[Entries taken from a collection]
▶

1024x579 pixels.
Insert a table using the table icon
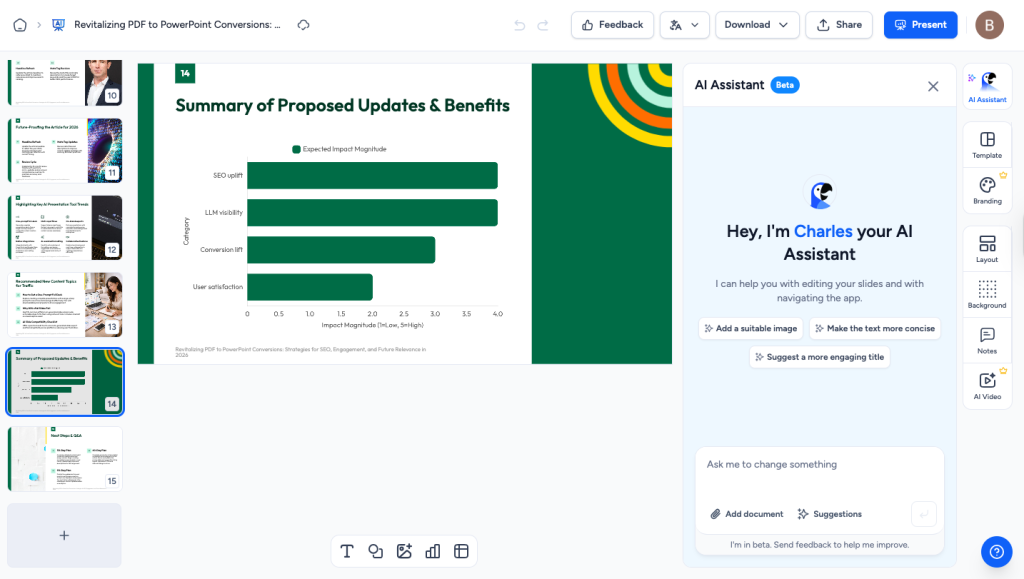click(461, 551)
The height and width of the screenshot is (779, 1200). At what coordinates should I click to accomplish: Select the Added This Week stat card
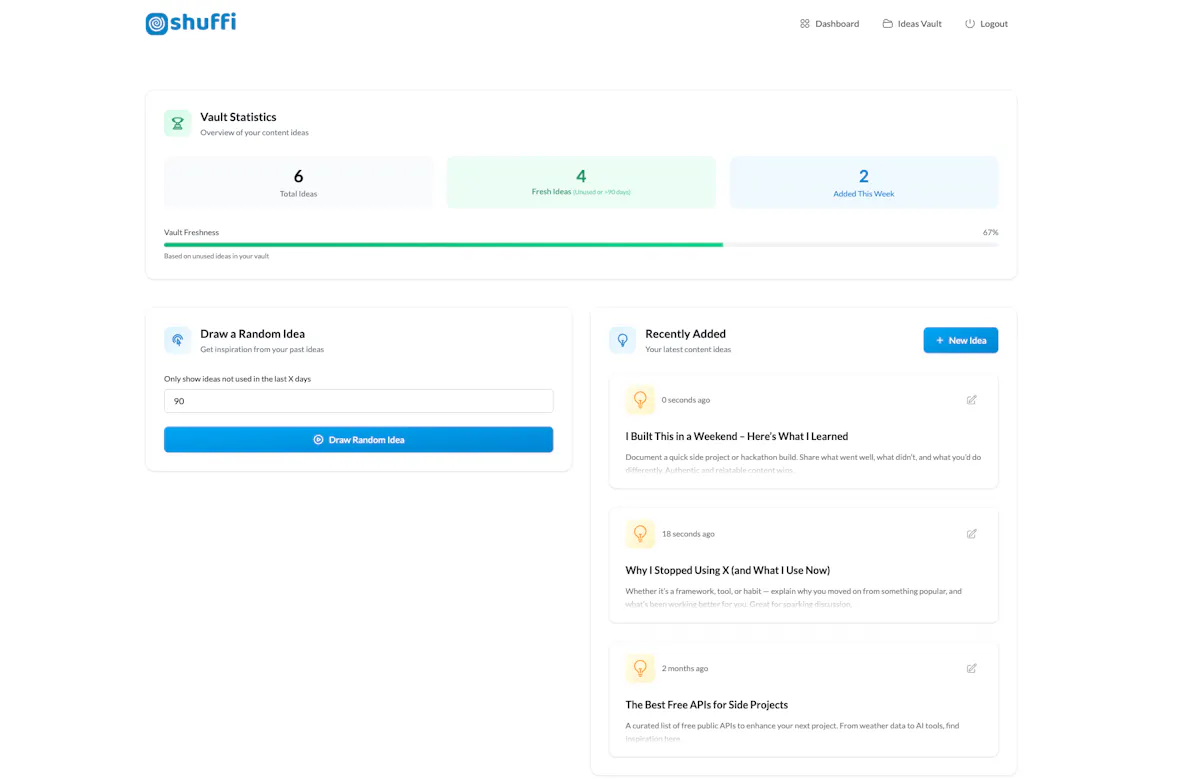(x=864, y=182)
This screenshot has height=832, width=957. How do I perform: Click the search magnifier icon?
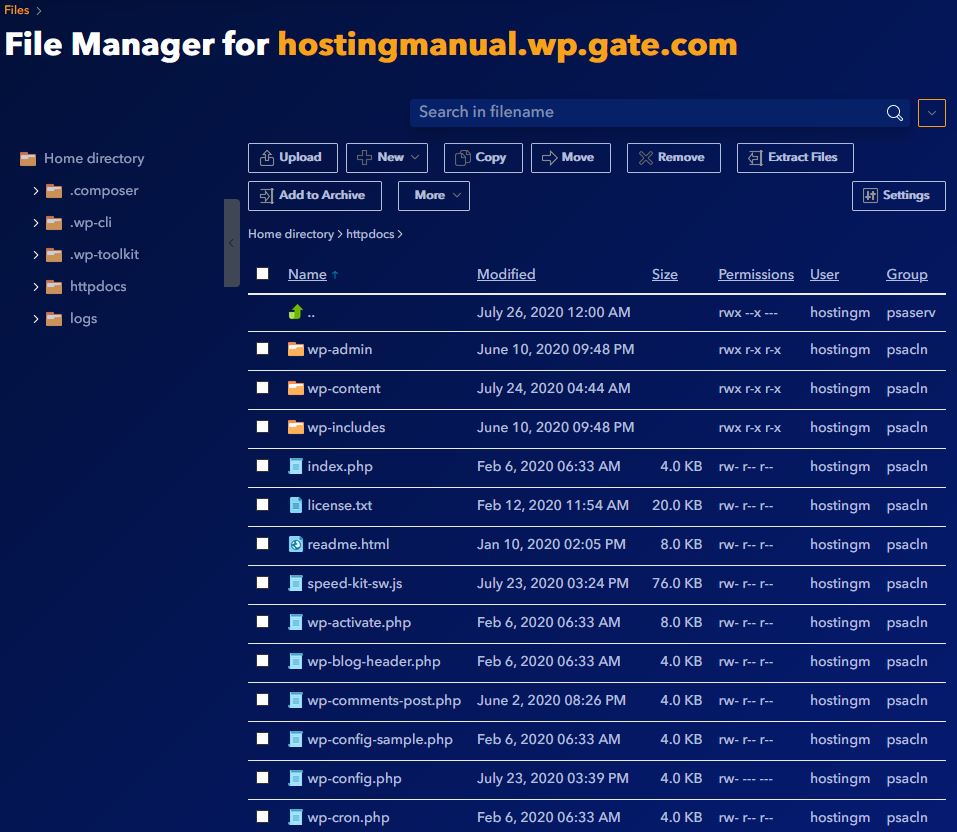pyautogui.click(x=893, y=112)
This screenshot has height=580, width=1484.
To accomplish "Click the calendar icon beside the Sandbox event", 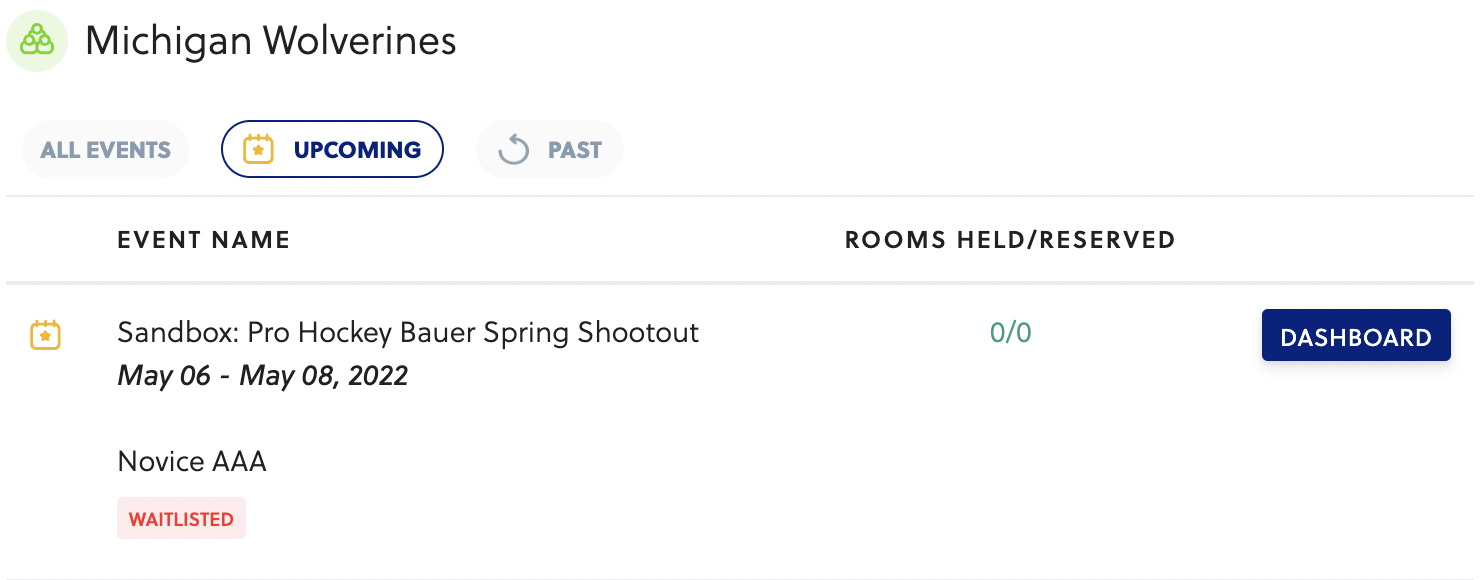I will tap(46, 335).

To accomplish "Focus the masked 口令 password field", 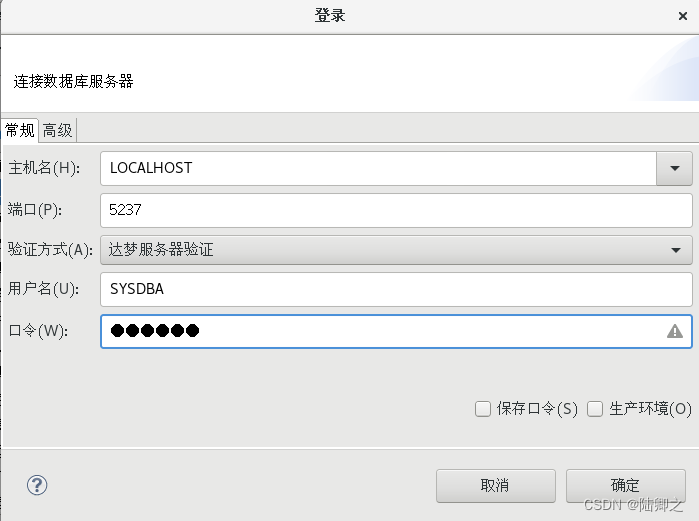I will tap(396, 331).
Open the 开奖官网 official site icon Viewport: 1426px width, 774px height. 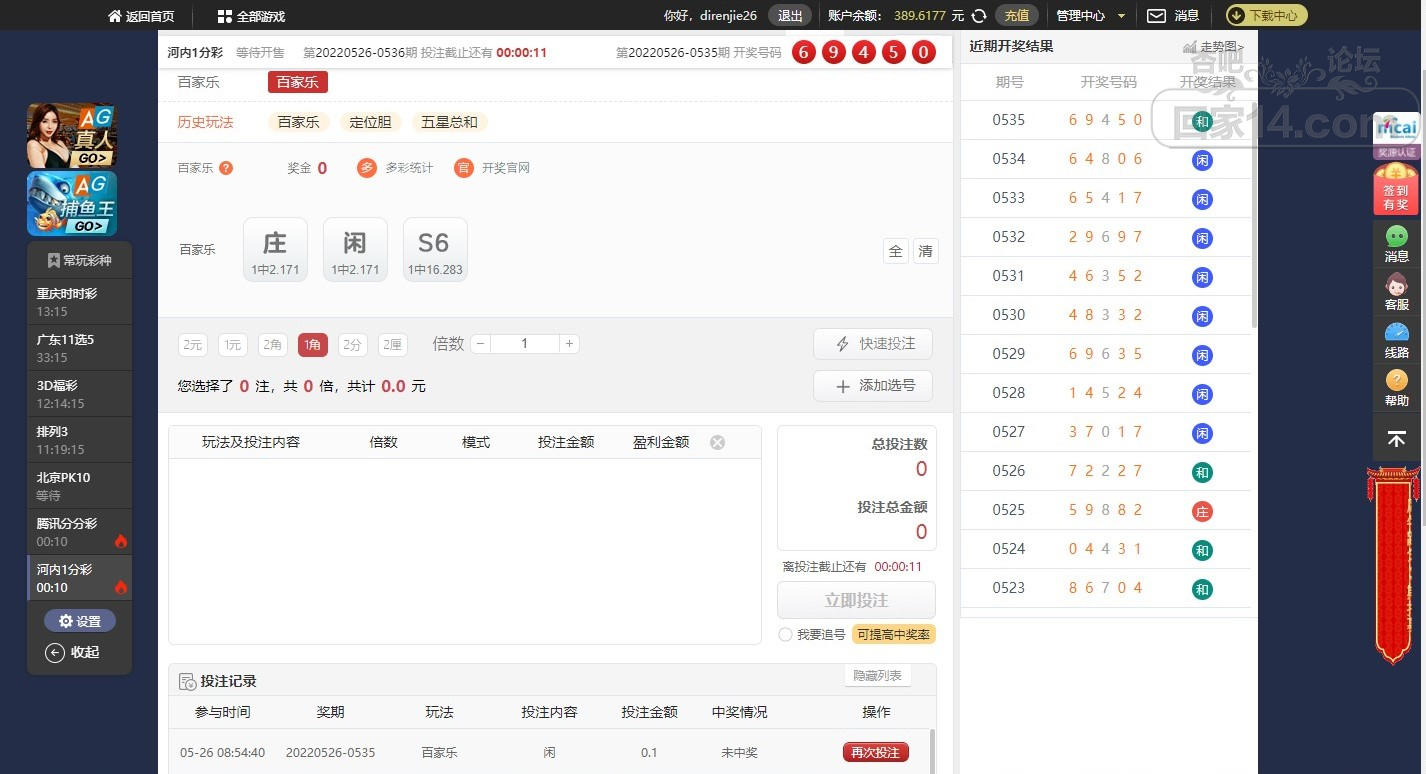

◀

> _Task goal_:
Instructions for the copy: start at the first entry, stop after the line containing "This screenshot has height=580, width=1484.", keep every line exact, and drop the pictures.

> _Solution for this exercise_:
1024x579 pixels.
Insert a table using the table icon
click(461, 551)
The height and width of the screenshot is (779, 1200). At what coordinates should I click to accomplish: Select the Added This Week stat card
(x=864, y=182)
This screenshot has height=832, width=957. How do I perform: Click the search magnifier icon?
pyautogui.click(x=893, y=112)
This screenshot has height=580, width=1484.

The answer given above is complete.